- **Provided text**
______________________________

Btrfs: B-tree Filesystem
Copy-on-write B-tree layout, snapshots, subvolumes, and RAID. Created by Chris Mason at Oracle and merged into Linux 2.6.29 (LWN).
Why Btrfs?
Btrfs (B-tree filesystem) was designed to address limitations of ext4:
| Feature | ext4 | Btrfs |
|---|---|---|
| Max volume | 1 EiB | 16 EiB |
| Checksums | No | Yes (CRC32C/xxhash/SHA256) |
| Snapshots | No | Yes (instant, writable) |
| Subvolumes | No | Yes (independent namespaces) |
| RAID | mdraid only | Built-in RAID 0/1/5/6/10 |
| Compression | No | zlib/lzo/zstd inline |
| Deduplication | No | Offline (duperemove) |
| Send/receive | No | Yes (incremental backups) |
| Copy-on-write | No (uses journaling) | Data + metadata |
B-tree structure
Everything in Btrfs is stored in B-trees (hence "B-tree filesystem"), a design inspired by ReiserFS and ZFS concepts. There is no separate inode table or block bitmap — all metadata lives in these trees:
Btrfs superblock
└── tree of tree roots
├── root tree ← metadata about all other trees
├── extent tree ← free space and block reference counts
├── chunk tree ← logical → physical address mapping
├── device tree ← physical devices
├── checksum tree ← data block checksums
└── [subvolume trees]
├── subvol 256 (default root) ← files and directories
├── subvol 257 (first snapshot)

______________________________

Screenshot and document pointing data:

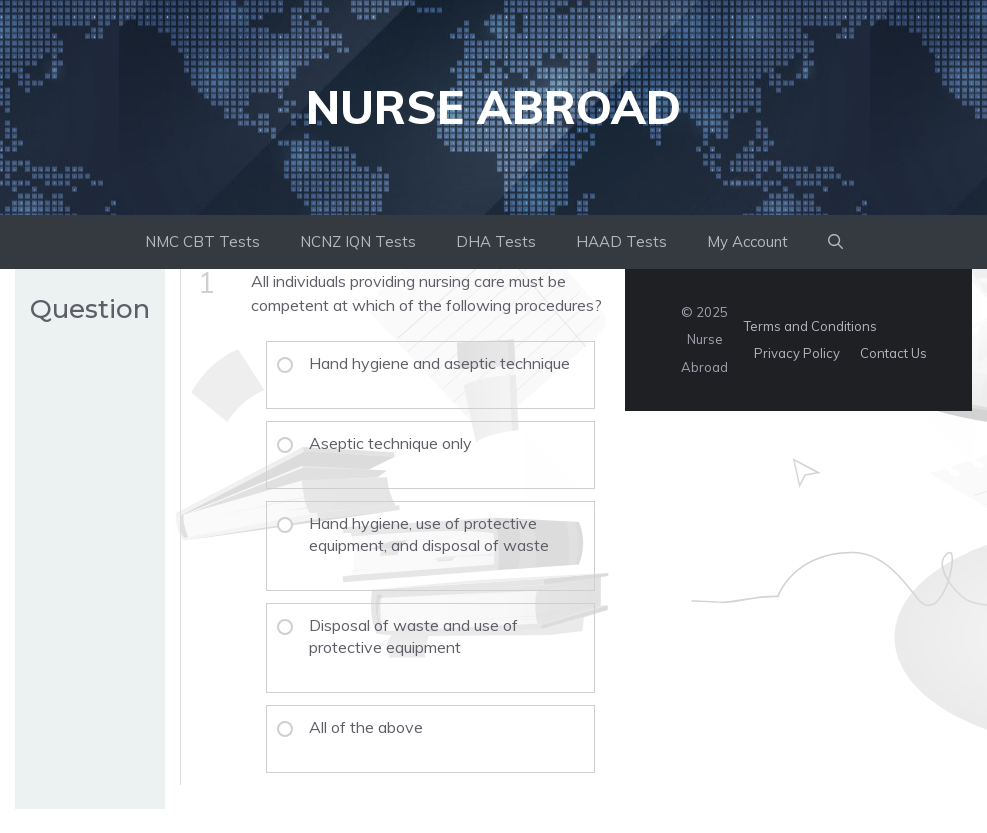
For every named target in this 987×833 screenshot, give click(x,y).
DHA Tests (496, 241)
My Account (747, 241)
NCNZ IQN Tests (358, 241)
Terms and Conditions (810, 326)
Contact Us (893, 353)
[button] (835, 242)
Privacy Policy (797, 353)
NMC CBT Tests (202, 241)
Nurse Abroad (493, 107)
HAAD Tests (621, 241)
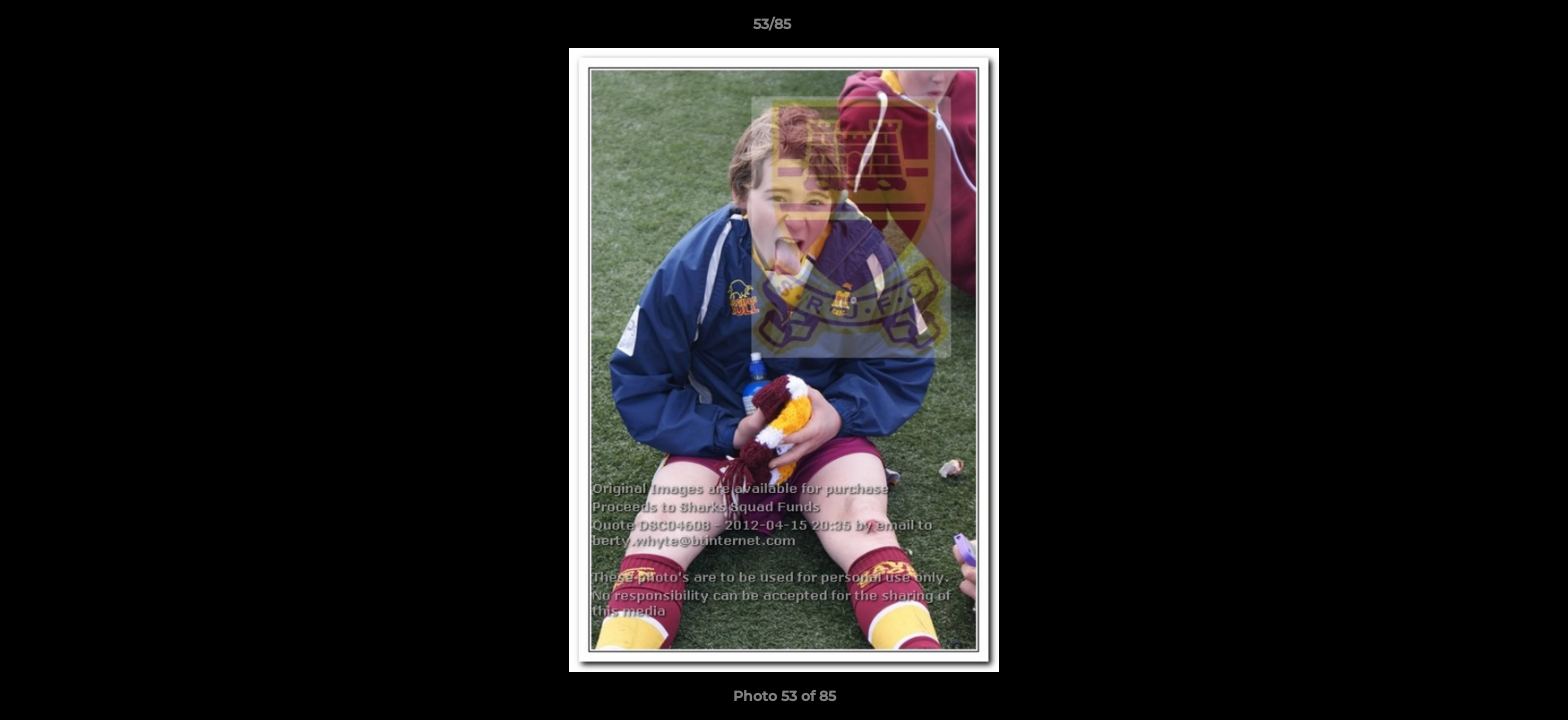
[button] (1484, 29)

______________________________

Can you transcribe the whole Btrfs text, reproducing every line without changes? The items are separate material and unrelated to the Btrfs text.

- **Response to this exercise**
Btrfs: B-tree Filesystem
Copy-on-write B-tree layout, snapshots, subvolumes, and RAID. Created by Chris Mason at Oracle and merged into Linux 2.6.29 (LWN).
Why Btrfs?
Btrfs (B-tree filesystem) was designed to address limitations of ext4:
| Feature | ext4 | Btrfs |
|---|---|---|
| Max volume | 1 EiB | 16 EiB |
| Checksums | No | Yes (CRC32C/xxhash/SHA256) |
| Snapshots | No | Yes (instant, writable) |
| Subvolumes | No | Yes (independent namespaces) |
| RAID | mdraid only | Built-in RAID 0/1/5/6/10 |
| Compression | No | zlib/lzo/zstd inline |
| Deduplication | No | Offline (duperemove) |
| Send/receive | No | Yes (incremental backups) |
| Copy-on-write | No (uses journaling) | Data + metadata |
B-tree structure
Everything in Btrfs is stored in B-trees (hence "B-tree filesystem"), a design inspired by ReiserFS and ZFS concepts. There is no separate inode table or block bitmap — all metadata lives in these trees:
Btrfs superblock
└── tree of tree roots
├── root tree ← metadata about all other trees
├── extent tree ← free space and block reference counts
├── chunk tree ← logical → physical address mapping
├── device tree ← physical devices
├── checksum tree ← data block checksums
└── [subvolume trees]
├── subvol 256 (default root) ← files and directories
├── subvol 257 (first snapshot)